### [DESCRIPTION OF THE TASK]
Write each line below back out exactly, omitting its pictures.

____________________

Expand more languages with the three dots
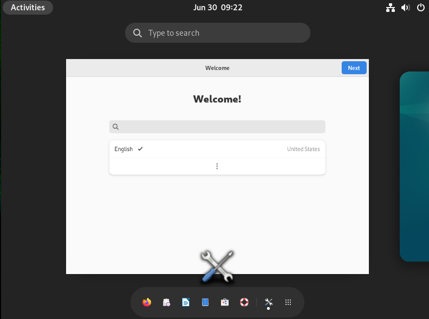Viewport: 429px width, 319px height. [x=217, y=166]
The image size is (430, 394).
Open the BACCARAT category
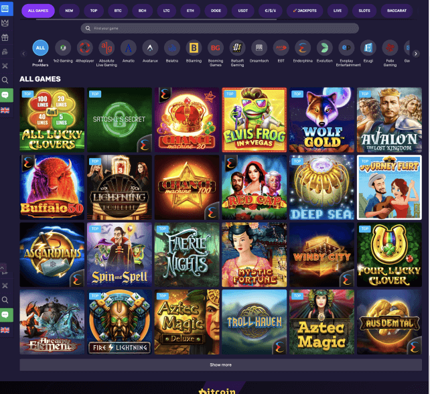click(x=397, y=11)
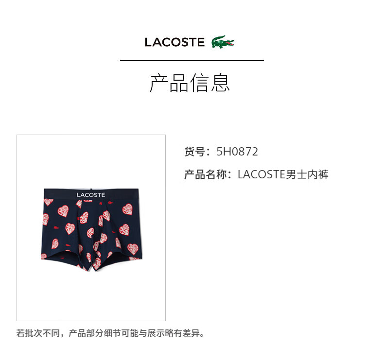Screen dimensions: 384x345
Task: Select the item number 5H0872
Action: click(237, 152)
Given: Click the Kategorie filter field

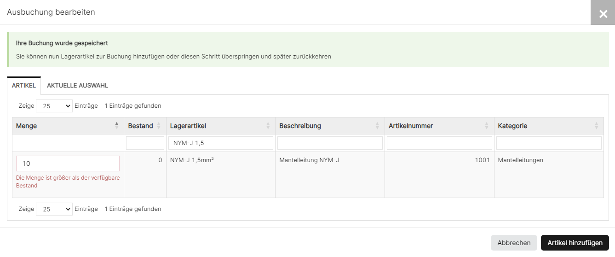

____________________

### [COMPLETED EXERCISE]
Expand more languages with the three dots
Viewport: 429px width, 319px height. [x=217, y=166]
The image size is (430, 394).
Open the BACCARAT category
click(x=397, y=11)
Screen dimensions: 384x345
Task: Select the item number 5H0872
Action: click(237, 152)
Given: Click the Kategorie filter field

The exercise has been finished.